Figure 4: Claude 3.7 Sonnet Thinking.
The paper highlights that models like DeepSeek R1 and Gemini 2 Flash Thinking experienced a performance drop in the Consistency Detection task much earlier than other models as problem size increased. Self-correction capabilities also varied, with some models improving their performance upon re-evaluation, while others exhibited minimal change or a performance drop.
Implications and Future Directions
LogiPlan serves as a diagnostic tool and a catalyst for future research, pushing the boundaries of what is achievable in logical relational reasoning with LLMs. The benchmark and the code for data generation and evaluation are open-sourced to enable future research on LLM evaluation and reasoning. The findings suggest that while LLMs have made notable progress in handling structured relational reasoning, significant performance gaps remain, particularly as task complexity increases.

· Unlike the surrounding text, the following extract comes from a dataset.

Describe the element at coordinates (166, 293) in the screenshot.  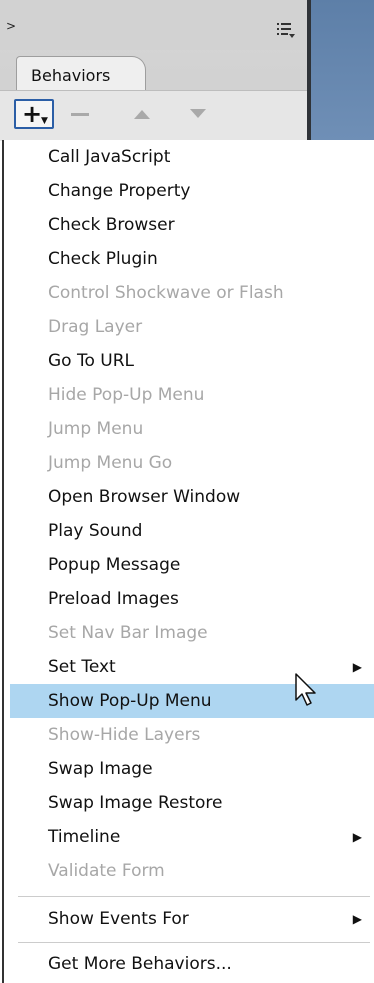
I see `menu-item-label: Control Shockwave or Flash` at that location.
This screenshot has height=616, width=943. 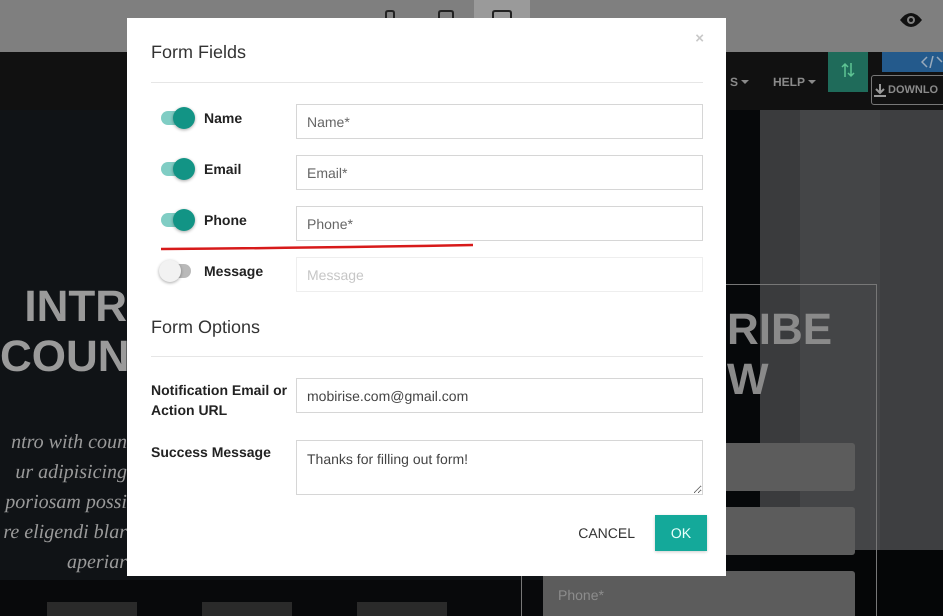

The research underscores the limitations of instruction-based models in generating logically consistent plans and highlights the robust, albeit varied, performance of dedicated reasoning models. Future research directions include developing more sophisticated architectures and self-correction strategies that can better tackle real-world, complex logical planning problems. Additionally, exploring methods to enhance the ability of LLMs to handle larger problem sizes and more intricate relational structures remains a key area for investigation.
Conclusion
The LogiPlan benchmark offers valuable insights into the logical planning and relational reasoning capabilities of LLMs. By providing a structured framework for evaluating these skills, LogiPlan enables researchers to identify the strengths and weaknesses of different models and guide the development of more advanced AI systems capable of tackling complex real-world problems. The benchmark's dynamic nature and open-source availability ensure its continued relevance and contribution to the field of LLM research.